You tried to be happy. to remain happy. to make people around you happy.
An epic failure.
You constantly ask yourself, are you simply expecting too much from yourself?
Are you jealous of other people's lives?
Somehow you know the answer for both questions is no.
And the feeling of depressed and dissatisfaction continue to haunt you.
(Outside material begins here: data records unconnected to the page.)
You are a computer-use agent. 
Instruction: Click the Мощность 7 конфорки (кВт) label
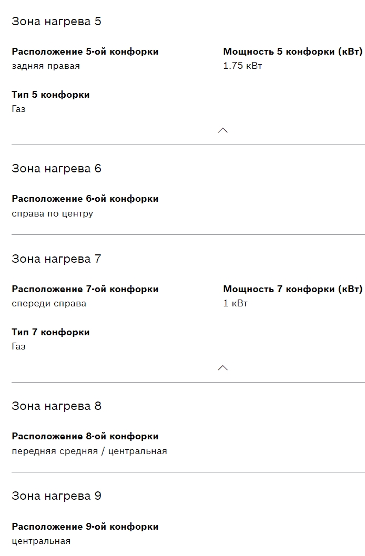click(x=292, y=289)
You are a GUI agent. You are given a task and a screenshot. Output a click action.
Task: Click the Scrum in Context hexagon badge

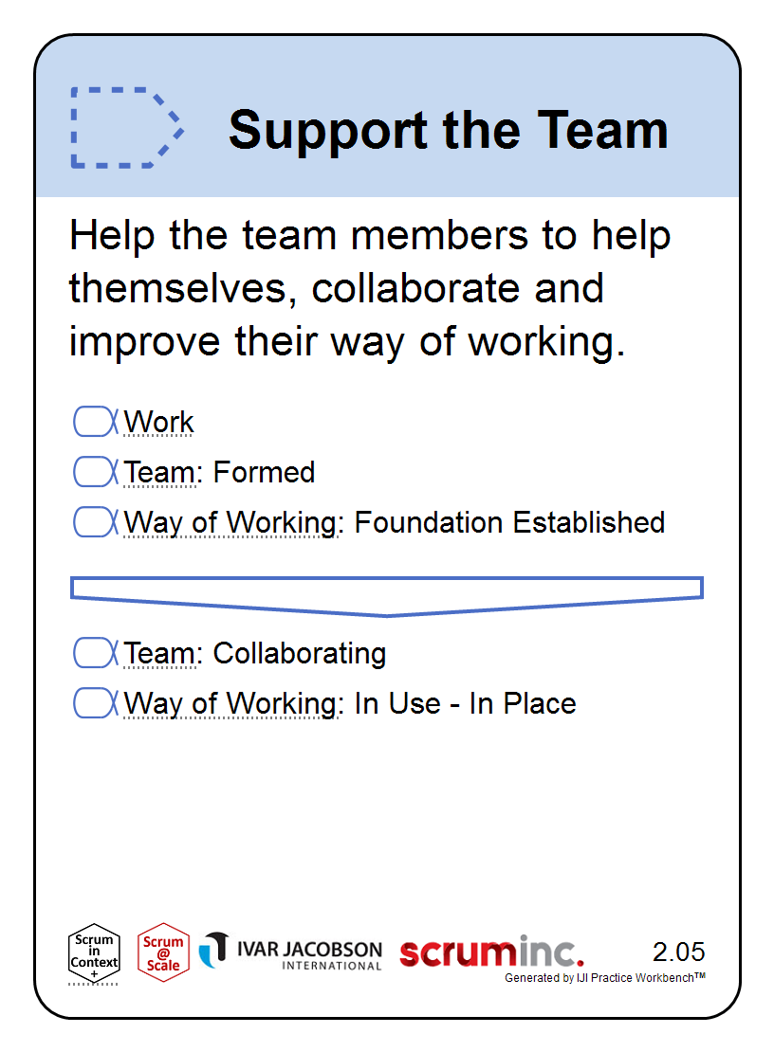click(94, 954)
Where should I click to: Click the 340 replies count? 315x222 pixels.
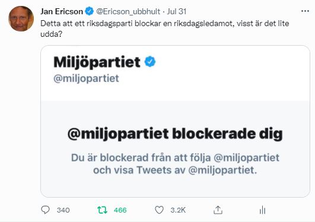pyautogui.click(x=63, y=210)
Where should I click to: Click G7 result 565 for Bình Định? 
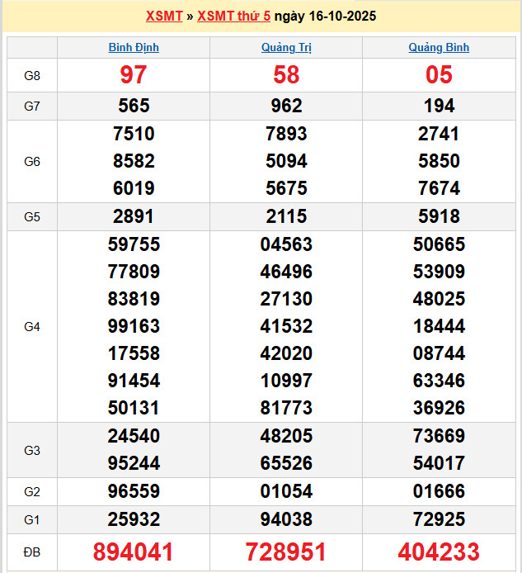134,106
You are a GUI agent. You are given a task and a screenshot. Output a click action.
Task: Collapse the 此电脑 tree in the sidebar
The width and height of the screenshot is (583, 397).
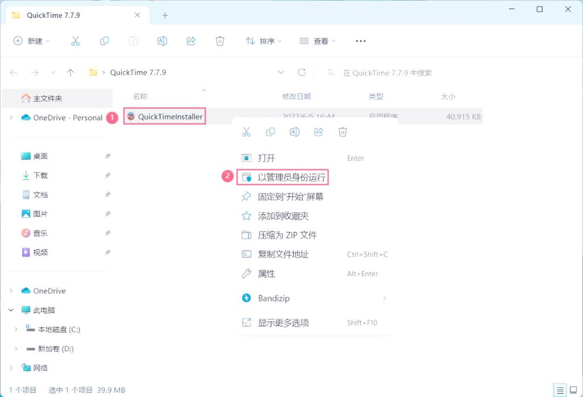(13, 310)
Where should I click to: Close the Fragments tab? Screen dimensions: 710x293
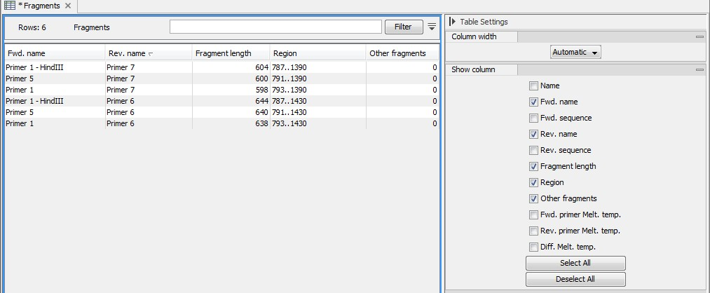[x=68, y=6]
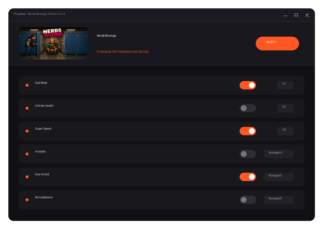
Task: Change the F1 hotkey for God Mode
Action: (285, 85)
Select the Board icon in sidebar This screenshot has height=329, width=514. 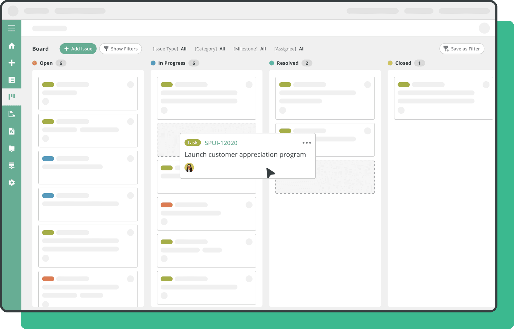pos(12,96)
Before you reach one place, you feel absolutely psyched and spontaneous.
But when you finally reached the place, you absolutely hate it and feel like leaving.
Synonyms of the word 'boring' kept flashing in your head.
Yet, ...yet, you still have to put on a happy mask to show you are enjoying.
And daydream about being in another place.
But when you are not there, you kept thinking of the place and all the things you would have missed out on.
And, this happens not once, twice or thrice.
It occurs (almost) every single time.

Maybe I'm just born to be like that.
Or maybe the two-year damage was really beyond my imagination.
I can't remember my innermost thoughts and feelings before those two years.
Perhaps, I had been happy. satisfied. with life. with family. with friends.
Probably I was too engrossed with academic achievements to even notice.
Only one incident still remained in my mind.
I knew I had once told a vice principal, 'I don't need friends, my aim is just to get good academic results', afterwhich she vehemently rebutted me.
Well, the hardest two years of my life proved me wrong..and my vice principal correct.
Without supportive friends I am nothing but an empty shell.
Without them, I cannot achieve anything at all.
Without them, I have nowhere to seek validation.
I can't even trust myself.
Until someone trust me.
Who is correct at guessing my personality.
Willing to lend a ear to hear my inner conflicts.
Willing to share a wealth of personal experiences with me.
Willing to point out my weaknesses and make efforts to help me to eliminate them.
But there's one thing guessed wrongly.
I know in my life, there's still love. concern. in many different ways. from family. from friends.
But no one totally understand me.
On the surface..
I assumed everybody thought that I am happy.
Since no one asked me why I am unhappy.

Except you.

On another note.
Leading an aimless life is one thing, not going all out to achieve your goals is another.
I believe I belong to the latter.
Perhaps, it's just not so good to ponder, brood over, consider, think too much when taking a step forward.
In the process, you might just lost touch with the initial goal or even give up the idea altogether because many invisicible walls suddenly appear to create obstructions.
At the end, nothing will be achieved.

Thursday, June 10, 2010

//freed//

you can't learn how to swim until you let go of the walls.

Saturday, June 05, 2010

// officially freed! //

I can't say how glad I am to be officially freed from internship!
Haha.

It was stressful, probably mostly orignating from myself.
All the while I was telling myself not to break anything again, to be EXTRA cautious.
More importantly not to do anything to incur the wrath of anyone, esp my sup, who'll be grading me.
Adding on the stress is the report deadline.
If only they can make this an S/U module, then I wouldn't need to feel so uptight.
Anyway, It's just me.
I think all my other friends are enjoying their intern days, like since day one.

I can't say I enjoyed mine, but at least I did gain alot of insights and learned about the working world.
intangibles which textbooks don't teach, yet are so pertinent to working.
Even if my grade is still unknown to me, at least this internship has been worthwhile.